→ **WHAT YOU WILL DO**: Copy the entries from the line with "This screenshot has height=402, width=972." up to and including the line with "Action: pos(879,132)", word for word. Leave the pictures out of your answer.
=== PROVIDED DATA ===
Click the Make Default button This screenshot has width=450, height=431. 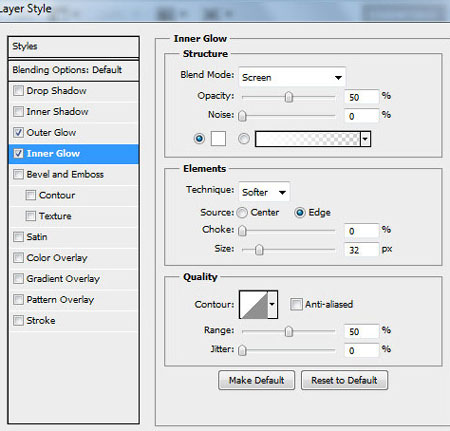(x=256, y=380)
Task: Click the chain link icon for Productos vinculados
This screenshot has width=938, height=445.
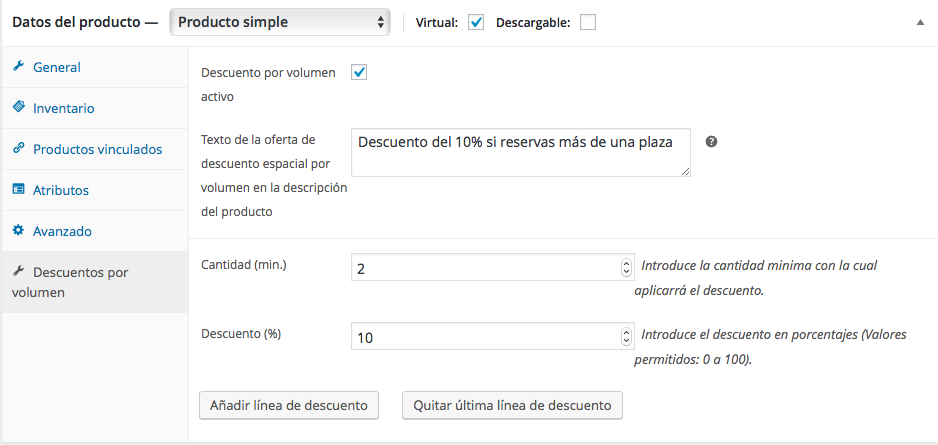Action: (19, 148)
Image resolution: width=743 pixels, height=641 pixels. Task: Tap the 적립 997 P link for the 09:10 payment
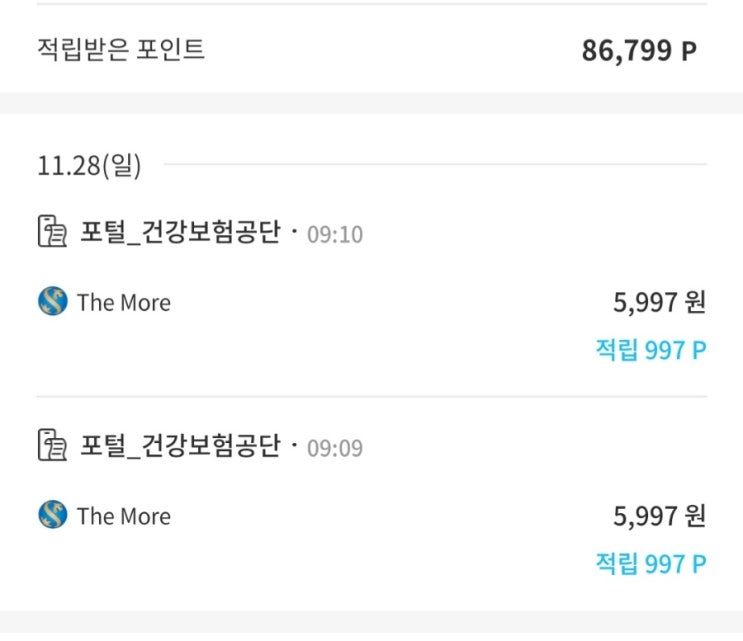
===
=== PROVIDED DATA ===
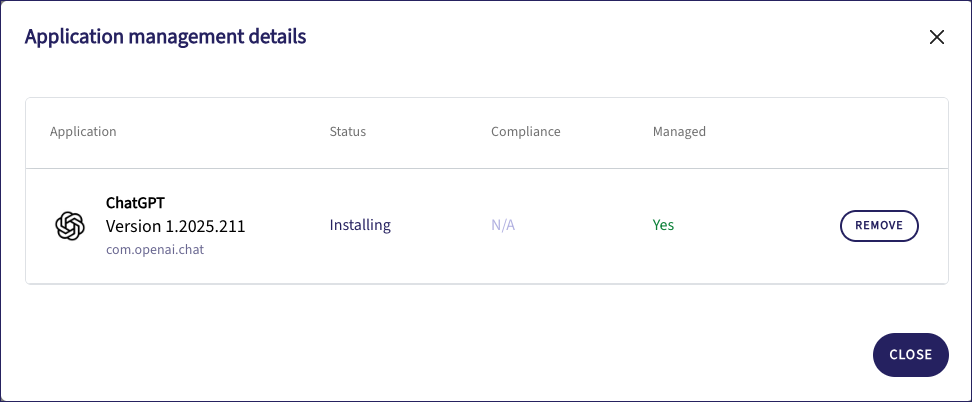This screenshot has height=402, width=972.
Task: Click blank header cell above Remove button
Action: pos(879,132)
===
→ **SOLUTION TO THE PROBLEM**:
This screenshot has height=402, width=972.
Task: Click blank header cell above Remove button
Action: pos(879,132)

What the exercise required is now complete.